I’m back, but very busy. I’ll write some tonight, hopefully. In the meantime, here are some pictures to look at.
I’ve been pretty manic the last few days; getting ready for a week-long business trip while finishing up a bunch of freelance work and taking a class on underwater photography has blurred my week one day into the next. Tonight Jen and I have a meal at our favorite restaurant and then I board a plane at 10am tomorrow morning. I’ll be back here around the 14th or so with a ton of photography and some good stories to tell.
(Yes, I’m bringing the laptop, and yes, I have a wireless card in it, but no, I don’t think there’s connectivity on Bimini.)
There is a fantastic article on the state of the OSX Finder at Ars Technica today; John Siracusa takes Apple to task for the bastardization of the original Finder into its current incarnation (which he argues is not even a finder at all, making good the point that the Finder is the computer.) He outlines a number of good points about the way things work, why they do not follow the original model (and break most of the fundamental principles of the Interface Guidelines) and offers suggestions as to how they could be better. For anyone who works with interfaces and UX models, this is good juicy readin’.
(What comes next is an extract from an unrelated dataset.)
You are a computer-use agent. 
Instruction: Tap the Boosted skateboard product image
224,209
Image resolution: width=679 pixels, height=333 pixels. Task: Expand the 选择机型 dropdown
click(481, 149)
Also via Slashdot, an article about a photographer who was fired from the LA Times for digitally altering a photo which ran on the front page. This isn’t the first time, but it raises serious questions about ethics and the art and science of journalism.
I have been very busy in the last couple of days, but there’s a new slideshow up in the pictures section of the abandoned river house in Ellicott City.
There is a new blog up on the subject of computer games; it’s run by the good folks at Corante, whose newsfeed I subscribed to daily until the backlog got hopelessly past twenty days. But what I did read was very thorough and insightful. Andrew Phelps notes here that the online community in Everquest was estimated to be the 77th richest world economy by a Cal State professor who guaged the numbers on current Ebay auctions. Those are some pretty powerful numbers when you stop to think about them. It’s fascinating to see people begin to look at gaming in a different light (myself included.) The issue of trust in a virtual community is fascinating. What happens when there’s rampant cheating on a particular server or throughout a certain game? Easy—people stop playing it. Therefore it becomes mandatory for the creators to either prevent this, or make it so cheating is hard, expensive, or unfeasible.